A: There was a challenge in wanting to absolutely ensure that this really successful in-class thing translated just as well to an online environment. Having said that, I think that we absolutely did our homework, in working with the Learning Technology staff here, I think we were successful. I think what none of us was anticipating—we were anticipating it but not to the extent that it required—was the amount of work that it does take. Sometimes you have the impression that people can put these little online guides or online tutorials together very quickly. This wasn’t the case. And it might have had to do with the fact that this was a fairly sophisticated thing to move into an online environment. I think we really had very high standards for it, and we did not want to discover that we were just sticking something up on the Web that helped one or two students, but for students who didn’t learn as well just looking at text, or students that needed Wendy’s voice there, or something—that we hadn’t addressed those issues of different learning styles. So would I do it all over again? Yes, I probably would. But it’s labor-intensive. I think anything worth doing is labor-intensive.

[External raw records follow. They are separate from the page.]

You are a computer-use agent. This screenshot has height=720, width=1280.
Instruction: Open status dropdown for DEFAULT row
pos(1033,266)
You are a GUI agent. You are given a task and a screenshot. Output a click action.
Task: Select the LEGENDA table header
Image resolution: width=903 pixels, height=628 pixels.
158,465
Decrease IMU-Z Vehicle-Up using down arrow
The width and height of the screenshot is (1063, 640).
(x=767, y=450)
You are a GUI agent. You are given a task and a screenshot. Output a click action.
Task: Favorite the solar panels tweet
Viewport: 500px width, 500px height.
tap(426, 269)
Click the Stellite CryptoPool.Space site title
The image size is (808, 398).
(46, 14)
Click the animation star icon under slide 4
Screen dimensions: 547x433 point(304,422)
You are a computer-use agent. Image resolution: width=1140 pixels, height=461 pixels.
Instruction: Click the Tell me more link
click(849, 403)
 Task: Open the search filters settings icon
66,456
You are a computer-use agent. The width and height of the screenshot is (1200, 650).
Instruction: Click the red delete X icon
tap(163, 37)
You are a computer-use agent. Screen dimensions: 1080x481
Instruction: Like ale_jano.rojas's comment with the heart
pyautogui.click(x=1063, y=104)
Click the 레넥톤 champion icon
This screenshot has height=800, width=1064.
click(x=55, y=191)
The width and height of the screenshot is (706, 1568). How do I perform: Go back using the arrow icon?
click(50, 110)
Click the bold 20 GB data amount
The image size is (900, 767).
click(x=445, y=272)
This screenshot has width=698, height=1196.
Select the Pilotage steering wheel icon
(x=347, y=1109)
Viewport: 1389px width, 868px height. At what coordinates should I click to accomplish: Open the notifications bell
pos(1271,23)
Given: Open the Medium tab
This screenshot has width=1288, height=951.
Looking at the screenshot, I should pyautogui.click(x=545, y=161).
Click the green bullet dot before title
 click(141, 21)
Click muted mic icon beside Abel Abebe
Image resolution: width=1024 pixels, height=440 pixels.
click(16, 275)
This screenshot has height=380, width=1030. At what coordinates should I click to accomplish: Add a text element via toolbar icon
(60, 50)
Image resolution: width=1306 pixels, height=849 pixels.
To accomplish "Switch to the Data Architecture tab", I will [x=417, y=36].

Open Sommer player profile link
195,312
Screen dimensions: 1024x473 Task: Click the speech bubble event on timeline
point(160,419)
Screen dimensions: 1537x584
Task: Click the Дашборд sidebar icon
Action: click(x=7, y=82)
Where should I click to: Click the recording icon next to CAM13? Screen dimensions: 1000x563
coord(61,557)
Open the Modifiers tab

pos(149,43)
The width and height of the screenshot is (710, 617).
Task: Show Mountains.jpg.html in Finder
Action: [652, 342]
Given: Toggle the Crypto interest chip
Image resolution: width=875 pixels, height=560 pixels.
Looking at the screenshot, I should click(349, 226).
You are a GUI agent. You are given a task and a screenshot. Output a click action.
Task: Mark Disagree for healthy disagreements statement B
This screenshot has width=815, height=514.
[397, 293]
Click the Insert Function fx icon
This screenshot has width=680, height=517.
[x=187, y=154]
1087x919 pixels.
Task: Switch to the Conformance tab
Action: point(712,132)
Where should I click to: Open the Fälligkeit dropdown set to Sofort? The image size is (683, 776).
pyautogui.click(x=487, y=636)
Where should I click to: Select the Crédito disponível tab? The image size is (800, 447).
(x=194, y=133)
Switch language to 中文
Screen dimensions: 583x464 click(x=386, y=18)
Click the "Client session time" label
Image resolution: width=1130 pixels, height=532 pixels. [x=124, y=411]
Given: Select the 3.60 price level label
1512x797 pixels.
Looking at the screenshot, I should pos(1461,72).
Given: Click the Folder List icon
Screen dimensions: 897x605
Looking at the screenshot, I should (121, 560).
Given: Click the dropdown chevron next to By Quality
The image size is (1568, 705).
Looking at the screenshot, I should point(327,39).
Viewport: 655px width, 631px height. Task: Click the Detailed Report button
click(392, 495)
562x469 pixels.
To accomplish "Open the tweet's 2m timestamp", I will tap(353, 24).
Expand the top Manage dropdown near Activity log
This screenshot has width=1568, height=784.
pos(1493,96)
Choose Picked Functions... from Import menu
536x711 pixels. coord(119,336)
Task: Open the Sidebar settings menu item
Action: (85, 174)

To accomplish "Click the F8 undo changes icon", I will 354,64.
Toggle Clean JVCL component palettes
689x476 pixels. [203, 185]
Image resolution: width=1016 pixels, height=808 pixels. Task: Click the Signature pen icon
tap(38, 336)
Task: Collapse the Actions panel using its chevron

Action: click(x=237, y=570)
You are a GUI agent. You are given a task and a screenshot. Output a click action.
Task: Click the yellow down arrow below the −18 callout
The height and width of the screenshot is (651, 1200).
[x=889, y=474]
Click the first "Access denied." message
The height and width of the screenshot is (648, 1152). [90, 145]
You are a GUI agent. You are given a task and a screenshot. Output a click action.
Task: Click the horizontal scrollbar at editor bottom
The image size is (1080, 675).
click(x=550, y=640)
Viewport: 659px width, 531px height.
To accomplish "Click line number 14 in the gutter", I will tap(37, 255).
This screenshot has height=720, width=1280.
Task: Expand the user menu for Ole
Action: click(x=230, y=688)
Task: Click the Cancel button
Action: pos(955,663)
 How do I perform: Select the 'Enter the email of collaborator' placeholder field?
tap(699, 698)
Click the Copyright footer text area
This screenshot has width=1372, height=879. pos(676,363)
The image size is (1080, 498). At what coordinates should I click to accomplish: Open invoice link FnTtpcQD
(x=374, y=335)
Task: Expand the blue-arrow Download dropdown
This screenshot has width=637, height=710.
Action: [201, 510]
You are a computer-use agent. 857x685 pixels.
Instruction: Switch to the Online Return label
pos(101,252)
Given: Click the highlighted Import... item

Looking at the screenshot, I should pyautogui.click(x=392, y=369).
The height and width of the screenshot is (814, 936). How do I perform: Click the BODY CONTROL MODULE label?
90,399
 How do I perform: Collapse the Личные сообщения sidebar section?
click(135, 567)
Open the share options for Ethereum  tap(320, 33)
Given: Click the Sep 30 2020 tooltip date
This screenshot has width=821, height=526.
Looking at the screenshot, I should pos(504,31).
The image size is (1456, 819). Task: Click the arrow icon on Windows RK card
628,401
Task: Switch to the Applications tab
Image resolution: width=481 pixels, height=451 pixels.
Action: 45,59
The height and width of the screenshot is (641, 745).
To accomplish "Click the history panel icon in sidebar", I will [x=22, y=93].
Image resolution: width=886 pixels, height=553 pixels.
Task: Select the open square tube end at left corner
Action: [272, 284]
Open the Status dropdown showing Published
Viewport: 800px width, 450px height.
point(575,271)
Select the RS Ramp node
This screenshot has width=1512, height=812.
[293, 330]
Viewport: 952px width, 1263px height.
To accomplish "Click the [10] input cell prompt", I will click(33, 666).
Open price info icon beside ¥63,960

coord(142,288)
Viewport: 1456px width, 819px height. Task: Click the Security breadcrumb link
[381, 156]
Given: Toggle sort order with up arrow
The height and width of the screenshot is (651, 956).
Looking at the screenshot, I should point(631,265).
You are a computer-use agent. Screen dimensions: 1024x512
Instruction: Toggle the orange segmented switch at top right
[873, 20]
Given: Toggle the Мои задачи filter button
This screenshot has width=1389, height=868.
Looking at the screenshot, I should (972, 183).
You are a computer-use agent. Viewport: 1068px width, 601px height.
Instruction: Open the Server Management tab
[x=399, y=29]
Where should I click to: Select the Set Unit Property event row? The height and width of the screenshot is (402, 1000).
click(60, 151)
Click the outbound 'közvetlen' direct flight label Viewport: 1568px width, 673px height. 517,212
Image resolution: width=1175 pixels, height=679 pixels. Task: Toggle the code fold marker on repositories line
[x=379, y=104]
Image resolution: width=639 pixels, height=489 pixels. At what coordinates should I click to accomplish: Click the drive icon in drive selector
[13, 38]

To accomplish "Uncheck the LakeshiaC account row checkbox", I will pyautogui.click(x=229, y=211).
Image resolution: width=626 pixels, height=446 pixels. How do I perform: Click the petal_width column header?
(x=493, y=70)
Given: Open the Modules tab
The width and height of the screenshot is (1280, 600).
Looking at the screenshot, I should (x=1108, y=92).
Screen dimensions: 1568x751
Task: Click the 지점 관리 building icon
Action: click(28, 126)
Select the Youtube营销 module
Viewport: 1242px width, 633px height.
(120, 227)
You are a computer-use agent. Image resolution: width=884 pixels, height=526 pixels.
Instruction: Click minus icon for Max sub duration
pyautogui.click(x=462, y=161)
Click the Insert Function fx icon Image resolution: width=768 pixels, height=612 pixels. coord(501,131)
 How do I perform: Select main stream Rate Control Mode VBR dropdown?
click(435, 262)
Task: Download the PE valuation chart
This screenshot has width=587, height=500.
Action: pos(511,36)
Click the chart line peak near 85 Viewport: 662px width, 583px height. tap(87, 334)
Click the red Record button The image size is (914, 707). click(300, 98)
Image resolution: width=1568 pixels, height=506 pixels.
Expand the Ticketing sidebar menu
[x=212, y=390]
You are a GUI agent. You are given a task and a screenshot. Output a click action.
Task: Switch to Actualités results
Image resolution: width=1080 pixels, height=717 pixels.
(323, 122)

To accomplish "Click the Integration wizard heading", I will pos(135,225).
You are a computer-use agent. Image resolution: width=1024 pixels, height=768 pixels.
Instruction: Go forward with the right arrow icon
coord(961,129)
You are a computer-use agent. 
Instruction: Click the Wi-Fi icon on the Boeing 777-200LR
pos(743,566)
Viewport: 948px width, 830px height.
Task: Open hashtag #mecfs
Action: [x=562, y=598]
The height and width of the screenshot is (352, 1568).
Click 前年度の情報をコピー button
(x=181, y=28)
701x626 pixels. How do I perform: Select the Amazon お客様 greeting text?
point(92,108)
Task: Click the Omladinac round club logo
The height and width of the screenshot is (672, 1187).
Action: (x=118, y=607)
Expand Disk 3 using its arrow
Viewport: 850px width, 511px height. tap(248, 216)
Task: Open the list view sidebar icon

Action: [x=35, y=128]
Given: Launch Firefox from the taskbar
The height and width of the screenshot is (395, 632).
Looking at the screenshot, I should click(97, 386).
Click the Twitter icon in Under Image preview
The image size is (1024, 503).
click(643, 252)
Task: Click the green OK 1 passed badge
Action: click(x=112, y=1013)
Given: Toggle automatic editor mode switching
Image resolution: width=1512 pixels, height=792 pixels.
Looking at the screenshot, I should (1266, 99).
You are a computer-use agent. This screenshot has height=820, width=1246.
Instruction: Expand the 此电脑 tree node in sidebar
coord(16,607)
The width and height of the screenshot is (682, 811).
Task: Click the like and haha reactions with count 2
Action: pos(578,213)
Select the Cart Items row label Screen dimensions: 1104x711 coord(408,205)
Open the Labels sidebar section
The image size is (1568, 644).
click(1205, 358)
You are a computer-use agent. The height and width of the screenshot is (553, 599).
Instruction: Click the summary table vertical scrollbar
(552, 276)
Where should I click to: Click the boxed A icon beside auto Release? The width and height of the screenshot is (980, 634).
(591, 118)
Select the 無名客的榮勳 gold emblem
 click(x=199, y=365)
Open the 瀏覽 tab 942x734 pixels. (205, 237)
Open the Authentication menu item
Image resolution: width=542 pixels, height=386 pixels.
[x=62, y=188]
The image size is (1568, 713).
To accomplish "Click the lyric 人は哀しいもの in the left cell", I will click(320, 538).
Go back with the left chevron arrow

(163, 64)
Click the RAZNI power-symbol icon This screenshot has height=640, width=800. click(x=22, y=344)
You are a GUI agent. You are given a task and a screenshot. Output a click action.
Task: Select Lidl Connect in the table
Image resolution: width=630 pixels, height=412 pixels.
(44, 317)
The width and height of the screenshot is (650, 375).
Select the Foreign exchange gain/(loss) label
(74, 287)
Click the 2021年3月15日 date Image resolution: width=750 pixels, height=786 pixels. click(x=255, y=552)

Q: What advice would you give to someone who was considering creating a tutorial like this one?
A: Collaboration, first and foremost. I think sometimes we don’t realize the expertise and the knowledge that a colleague can bring to it. Or even a different perspective, you know. Once we developed it and had the reference librarians look at it, we had some undergraduate students look at it, and that’s all valuable feedback. Not that you want to spend six months having people look at it, and you don’t necessarily want to go back and totally revise it because somebody said the color of the background wasn’t quite right. But collaboration is key, and doing your homework is essential. The more you read and look at other formats and things…and I think that’s an important point, too, that the format that works for me might not work for someone else, both in terms of staffing and what my community expects, or what I can deliver in a successful way to my community. And I don’t necessarily think that online is always the answer. If there was a way to have Wendy available 24/7, I probably would’ve done that. But again, it’s harnessing technology to our advantage, as long as you’re doing it with best practices behind you. And I think a lot of people are willing to help out, depending on how you distill it. So part of it is being a very good salesperson for your own ideas, and saying, this is why I think this is important, and this is what I think it’s going to do, and it’s important because it’s going to revolutionize the world, or something. So even though somebody may at first be reluctant, they may say, you know what, I do have an hour or two that I can contribute, or something. And I wouldn’t reinvent the wheel. If somebody else has done something and you can adapt it, I say that you take it—with their permission—and work with it.
Q: Is there anything else you’d like to add that our readers might like to know?
A: No, but they should feel free to email me if they have questions. And the only reason I can’t give out some of the results from our feedback and evaluations is simply because it’s coming out in an article. But I certainly would share it with somebody over the phone. And I really do want to give huge kudos to Wendy in this, because she is absolutely the voice of the APA online tutorial, as well as its heart and soul.
Q: She did a ton of work and really made this happen.
A: She did, and she made it happen even before we put it online. And that’s another place that I think I lucked out. But again, you know, you go out in your community and find those people, because they’re there. And that can help all of us in terms of information literacy in our communities.
Q: Thank you so much for your time today.